Is There a Text in This Book?

And, if so, where is it?

I started using Google Books heavily in 2008 in the last sprint of dissertation writing. How useful it was to be able to chase up a peskily errant quotation or to type “University town: University press” with conviction!

As I sat in the reading room scrolling through these facsimile pages, I thanked Google heartily for saving me from the descent into the library stacks. The last time I’d had to do this my knees had chafed from crouching on the floor.

The following year, I began using the database to do new research, among which I would include some of the following activities: reading books that aren’t in the Stanford library; searching for phrases and words within well-known texts, and searching on the whole corpus for more specific ones (“he reread his own work,” for example, in my project on revision); and downloading the full texts of books published before 1923 to collate across editions. Last Fall, after using the Google Books database even more extensively in my Critical Methods Class, I gave a short paper - the title was “Google Books and the Plain Texts of Modernism” at the Modernist Studies Association conference in Victoria.

Although I’d spent a more-than-average time with Google Books at this point, quite a few of the assumptions I made about how the database and search engine works were wrong. Some of these things might be obvious now, or to others, but I think not all are obvious to everyone. In particular they might not be obvious to those of us who could benefit most from the data – academic humanists, working in time periods between Gutenberg and the early twentieth century.

In the following series of posts, I’m planning first to talk about the project’s bibliophilia (why Google Books and not Google Texts?); then about kinds of error in the database; and finally about the kinds of humanities research that this enormously rich database might support. I’ve been lucky to receive some help over the last year from people within the team at Google, but I’ve also been struck by a prevailing note of defensiveness in their responses, as if any discussion of errors or flaws from humanities academics is unwelcome. My perspective is that understanding what the database and search function don’t do well allows us to use them more effectively.
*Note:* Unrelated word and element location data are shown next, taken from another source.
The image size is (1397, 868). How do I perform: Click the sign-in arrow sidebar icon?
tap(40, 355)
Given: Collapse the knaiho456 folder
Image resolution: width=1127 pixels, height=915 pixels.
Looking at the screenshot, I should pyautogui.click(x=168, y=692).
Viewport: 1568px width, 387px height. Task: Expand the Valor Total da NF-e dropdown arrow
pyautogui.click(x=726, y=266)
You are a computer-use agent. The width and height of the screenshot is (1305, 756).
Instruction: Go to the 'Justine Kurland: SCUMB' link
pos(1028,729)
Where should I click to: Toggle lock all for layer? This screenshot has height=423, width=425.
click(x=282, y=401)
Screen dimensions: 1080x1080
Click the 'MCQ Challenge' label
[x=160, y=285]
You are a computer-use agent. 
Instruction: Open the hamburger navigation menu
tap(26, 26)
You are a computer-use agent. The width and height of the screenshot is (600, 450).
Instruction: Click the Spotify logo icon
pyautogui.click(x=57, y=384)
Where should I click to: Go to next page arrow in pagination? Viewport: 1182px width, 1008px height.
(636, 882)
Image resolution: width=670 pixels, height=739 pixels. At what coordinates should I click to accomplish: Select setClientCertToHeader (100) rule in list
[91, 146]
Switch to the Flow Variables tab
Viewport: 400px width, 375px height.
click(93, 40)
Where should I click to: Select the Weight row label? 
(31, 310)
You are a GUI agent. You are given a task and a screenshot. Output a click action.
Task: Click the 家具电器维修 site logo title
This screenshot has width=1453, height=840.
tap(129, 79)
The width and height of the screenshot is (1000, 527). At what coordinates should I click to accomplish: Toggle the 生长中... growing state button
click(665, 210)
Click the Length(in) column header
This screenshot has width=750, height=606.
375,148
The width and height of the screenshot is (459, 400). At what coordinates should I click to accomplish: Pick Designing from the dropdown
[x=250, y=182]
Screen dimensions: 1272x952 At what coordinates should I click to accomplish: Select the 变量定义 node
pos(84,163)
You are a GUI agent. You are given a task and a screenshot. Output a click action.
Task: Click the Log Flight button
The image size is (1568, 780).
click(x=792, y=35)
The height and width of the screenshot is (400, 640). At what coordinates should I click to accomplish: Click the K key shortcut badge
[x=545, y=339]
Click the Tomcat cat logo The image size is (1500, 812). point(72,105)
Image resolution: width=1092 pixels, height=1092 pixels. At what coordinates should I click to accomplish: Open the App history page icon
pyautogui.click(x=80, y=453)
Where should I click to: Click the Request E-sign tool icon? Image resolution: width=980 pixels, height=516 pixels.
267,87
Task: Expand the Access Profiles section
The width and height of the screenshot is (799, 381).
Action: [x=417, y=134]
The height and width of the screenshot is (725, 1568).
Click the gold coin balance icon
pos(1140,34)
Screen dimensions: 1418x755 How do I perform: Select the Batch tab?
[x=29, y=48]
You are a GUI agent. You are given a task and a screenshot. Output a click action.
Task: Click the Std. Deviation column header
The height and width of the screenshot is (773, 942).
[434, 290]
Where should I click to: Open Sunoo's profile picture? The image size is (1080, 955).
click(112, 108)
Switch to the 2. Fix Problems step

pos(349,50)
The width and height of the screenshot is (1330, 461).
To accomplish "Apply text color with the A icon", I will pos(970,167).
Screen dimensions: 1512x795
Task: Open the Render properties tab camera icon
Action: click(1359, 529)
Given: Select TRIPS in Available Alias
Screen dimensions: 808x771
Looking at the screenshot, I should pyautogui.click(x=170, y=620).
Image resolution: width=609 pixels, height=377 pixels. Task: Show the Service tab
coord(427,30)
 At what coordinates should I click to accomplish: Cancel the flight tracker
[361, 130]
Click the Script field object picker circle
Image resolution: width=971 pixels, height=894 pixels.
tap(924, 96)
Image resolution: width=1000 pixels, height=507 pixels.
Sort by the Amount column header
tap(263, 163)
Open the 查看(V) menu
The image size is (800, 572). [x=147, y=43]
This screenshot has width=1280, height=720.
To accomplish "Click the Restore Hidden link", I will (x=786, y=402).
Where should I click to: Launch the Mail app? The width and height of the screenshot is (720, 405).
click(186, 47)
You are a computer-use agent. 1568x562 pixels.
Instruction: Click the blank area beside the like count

I will address quantitative research and the Ngram project in a later post. For structural reasons, counting word occurrences or summing up the number of items in a set is problematic in the regular database. This is the practical difficulty. Nor has anyone proved that the frequency with which a word is used in a particular year or time period equates easily to a cultural fixation on it. If the Victorians were more preoccupied than we are with empire or religion or divorce, does that mean they used those words more frequently than we do? Sometimes writers self-censor, or circle around a central topic, or address it in language that we don’t think to use in a search query. The Waste Land is often spoken about and taught as a poem about the First World War, but it doesn’t actually contain the word “war.” The Victorians had a rich language of sexual slang which most of us wouldn’t think to type into the search engine. To conclude the series of posts, I’ll propose a few non-quantitative directions for research using the database.

To begin with, a thought experiment:

Imagine a student, preparing in a hurry for class. She’s supposed to read King Lear and she doesn’t have a copy. The bookstore is out again. So she types “King Lear” into Google Books and begins preparing…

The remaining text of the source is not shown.